In this case, sometimes you can do something called reality testing. In reality testing, you check the facts of a given situation and you see if they fit your thoughts in your head. You gather data just like a scientist, and you might, and you test these things out for more about reality testing, check out Episode 16, Telling your Preferred Story. 

But the fact for reality testing is, to give some examples would be, would my improv friends really reach out to me or hang out with me if they didn't like me? Probably not. People don't generally hang out with people they don't like. And would my coworkers make jokes with me if they didn't like me? No, probably not. They would probably feel disgusted and try to avoid me. 

And when my friends in college, for example, would they even had access to the kind of cameras I thought they had? Probably not. 
The kind of cameras I thought they had were high-tech film cameras. And first of all, those are wildly expensive. And second of all, where would they have even gotten them? And third of all, where would they have stored them? Because we had very small dorm rooms. And fourth of all, they were also studying at college at the same time. And when would they have had the time to follow me around? 

So reality testing is really gathering those thoughts and the data to disprove your own thoughts. And it's kind of scary because it brings up the question, what is reality? And you might have heard the saying that reality is just perspective, but there's definitely some perspectives that are rooted more in a communal truth than others. And there are some perspectives that are more singularly rooted in false pretense because reality is what you think it is...  sometimes. So when I was really paranoid, that was my reality. I truly, truly believed I was being filmed. And of course, that wasn't a commonly accepted reality, but it was my reality at the time. 

So it's really important to remember that reality can be a hard thing to describe and understand, and that it does always change and morph depending on your perspective and your thoughts about it. And I would say sometimes you just have to think about what your perspective is. I'm really grateful that my paranoia in some ways has helped me really examine what I believe and what my perspectives on things are. 
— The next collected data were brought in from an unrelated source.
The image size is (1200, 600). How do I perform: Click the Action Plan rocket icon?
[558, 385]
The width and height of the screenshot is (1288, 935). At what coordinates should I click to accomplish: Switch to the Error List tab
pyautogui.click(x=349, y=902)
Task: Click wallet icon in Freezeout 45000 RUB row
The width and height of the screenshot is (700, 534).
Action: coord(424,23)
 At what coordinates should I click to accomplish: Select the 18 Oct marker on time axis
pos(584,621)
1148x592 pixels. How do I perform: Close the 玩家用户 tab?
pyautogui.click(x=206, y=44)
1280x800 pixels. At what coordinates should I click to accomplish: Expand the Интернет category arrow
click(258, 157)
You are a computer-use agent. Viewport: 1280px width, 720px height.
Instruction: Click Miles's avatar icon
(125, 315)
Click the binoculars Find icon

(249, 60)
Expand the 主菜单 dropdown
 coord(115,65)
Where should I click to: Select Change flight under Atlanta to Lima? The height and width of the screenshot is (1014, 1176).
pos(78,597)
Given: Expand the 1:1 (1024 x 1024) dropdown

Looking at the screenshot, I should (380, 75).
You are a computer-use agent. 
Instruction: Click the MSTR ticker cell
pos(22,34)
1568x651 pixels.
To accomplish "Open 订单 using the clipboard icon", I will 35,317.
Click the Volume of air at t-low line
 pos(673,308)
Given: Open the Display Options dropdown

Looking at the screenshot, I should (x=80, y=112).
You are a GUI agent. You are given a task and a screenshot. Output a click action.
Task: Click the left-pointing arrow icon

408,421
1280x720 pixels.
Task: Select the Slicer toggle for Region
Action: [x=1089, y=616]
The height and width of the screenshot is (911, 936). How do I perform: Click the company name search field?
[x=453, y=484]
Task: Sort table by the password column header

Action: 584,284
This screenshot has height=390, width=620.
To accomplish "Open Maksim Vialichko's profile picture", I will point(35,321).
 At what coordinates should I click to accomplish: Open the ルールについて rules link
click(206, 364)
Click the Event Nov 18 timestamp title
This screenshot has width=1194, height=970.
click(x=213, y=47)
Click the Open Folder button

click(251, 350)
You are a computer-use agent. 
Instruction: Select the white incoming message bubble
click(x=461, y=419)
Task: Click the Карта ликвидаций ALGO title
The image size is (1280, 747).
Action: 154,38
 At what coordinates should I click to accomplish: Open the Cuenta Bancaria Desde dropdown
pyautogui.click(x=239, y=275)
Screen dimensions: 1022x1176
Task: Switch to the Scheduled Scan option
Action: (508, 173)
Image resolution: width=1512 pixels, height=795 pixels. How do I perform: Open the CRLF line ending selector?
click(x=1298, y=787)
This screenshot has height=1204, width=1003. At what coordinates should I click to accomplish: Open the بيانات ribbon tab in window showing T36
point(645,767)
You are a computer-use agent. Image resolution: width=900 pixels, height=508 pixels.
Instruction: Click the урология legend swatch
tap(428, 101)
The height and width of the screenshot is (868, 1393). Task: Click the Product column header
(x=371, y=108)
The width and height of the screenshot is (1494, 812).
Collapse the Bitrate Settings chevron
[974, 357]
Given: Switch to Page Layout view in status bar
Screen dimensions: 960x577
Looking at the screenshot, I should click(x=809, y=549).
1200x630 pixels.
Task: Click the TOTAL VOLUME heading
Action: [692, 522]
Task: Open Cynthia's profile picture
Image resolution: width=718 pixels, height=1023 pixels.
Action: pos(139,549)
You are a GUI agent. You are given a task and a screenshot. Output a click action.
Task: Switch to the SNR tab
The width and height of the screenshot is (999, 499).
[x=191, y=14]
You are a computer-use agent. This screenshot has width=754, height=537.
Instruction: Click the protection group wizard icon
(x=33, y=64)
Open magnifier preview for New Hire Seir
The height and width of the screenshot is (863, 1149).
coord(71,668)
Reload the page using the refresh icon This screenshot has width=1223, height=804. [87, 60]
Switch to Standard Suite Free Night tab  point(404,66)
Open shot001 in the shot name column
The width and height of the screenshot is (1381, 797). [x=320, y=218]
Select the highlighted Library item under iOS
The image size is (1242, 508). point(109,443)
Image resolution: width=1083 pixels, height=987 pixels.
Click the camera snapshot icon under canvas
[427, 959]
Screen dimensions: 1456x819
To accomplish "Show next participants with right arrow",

For example, if you're in a room and someone drops a pencil, it depends where in the room you are and how you perceive that pencil dropping. For example, if you're right next to the person dropping the pencil, you're going to have a different perspective or a different reality on the situation and issue than if you're in the corner of the room or if you're turned around and don't see the pencil at all. 

And so these kinds of thoughts about reality really got me thinking about what I truly value and how I can shape my perspective in a way to be most thoughtful and the most kind that I can be. Because kindness is really important to me, and my insecurities do have a big hold on me, but it's how I balance those out that's what's important. 

Well, in this episode tonight, I talked about paranoia. I talked about how it times it may show up and how it could present in different situations. I talked about how it's your own insecurities that you often project onto others, and I also talked about how social anxiety and paranoia are sort of on a continuum where social anxiety is kind of on the "you think people are judging you" end, and then it kind of can spiral into paranoia where you think people are out to get you. I talked about how reality testing is very important for both social anxiety and paranoia. And I talked a little bit about what reality even is, which is perspective and nuanced perspective and community perspective combined. 

Well, thanks so much for listening tonight. I'm gonna go reality test my friendships now. Have a good night.